Acresce que, no caso concreto, é a própria desistente que põe em causa a validade da sua desistência – pelo que seria no mínimo anómalo que, em nome do respeito pela sua autonomia da vontade e liberdade de autodeterminação, se lhe impusesse a validade de uma declaração de renúncia a direitos de personalidade em que a desistente não se revê.
Por último, a recorrente aponta normas (artigos 20.º e 21.º) da Lei da procriação médica assistida (Lei n.º 32/2006, de 26.7, com as alterações publicitadas), como exemplo de disposições legais das quais se poderia deduzir a disponibilidade do objeto da desistência do pedido sub judice.
Não se vislumbra que assim seja. A Lei n.º 32/2006 visa garantir o direito à parentalidade de pessoas que não se encontrem em condições de gerar em condições normais de procriação. Uma das técnicas de procriação médica assistida, a que se referem os citados artigos 20.º e 21.º, é a da inseminação artificial. Nos termos do art.º 21.º, o dador de sémen não pode ser havido como pai da criança que vier a nascer, não lhe cabendo quaisquer poderes ou deveres em relação a ela.
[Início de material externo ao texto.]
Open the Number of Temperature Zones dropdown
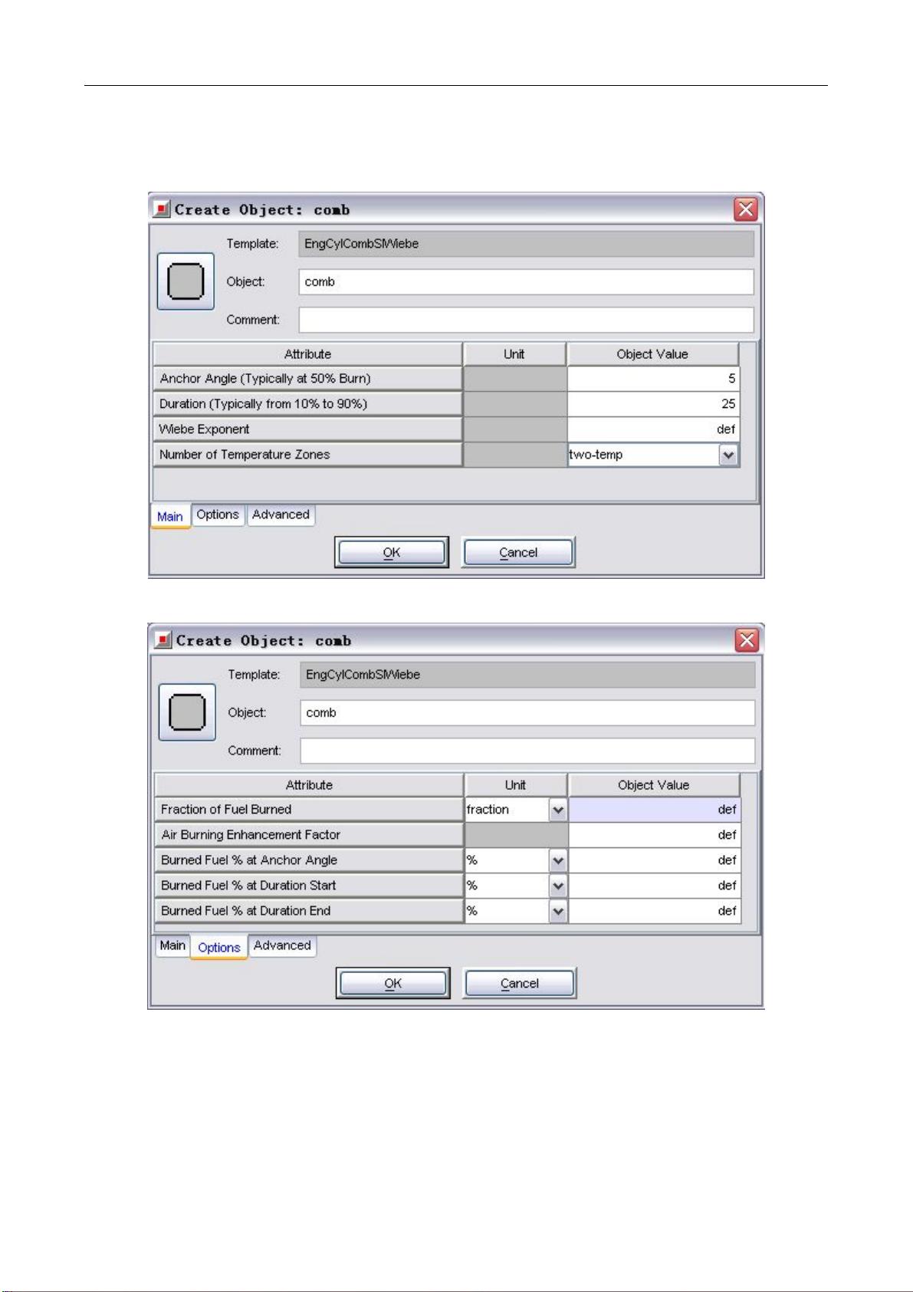 (x=728, y=455)
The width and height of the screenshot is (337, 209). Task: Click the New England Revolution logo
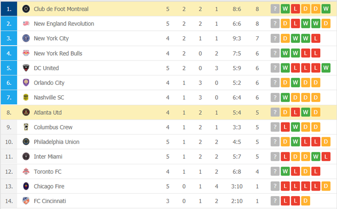click(x=26, y=24)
Ora, tal solução é perfeitamente compreensível. O dador de esperma participa num projeto de parentalidade alheia, não própria, no qual a parentalidade da criança que vier a ser gerada será assumida pela pessoa beneficiária e pela pessoa que, com esta, tiver consentido no recurso à técnica em causa, nomeadamente a pessoa que com ela esteja casada ou unida de facto (art.º 20.º n.º 1). De todo o modo, as pessoas nascidas em consequência de processos de PMA podem, dentro de certas condições, obter informação sobre a identificação civil do dador (art.º 15.º n.ºs 2 e 5). Não é possível extrair, deste particular regime, qualquer inferência aproveitável para o caso sub judice.
Nesta parte, pois, a revista é improcedente."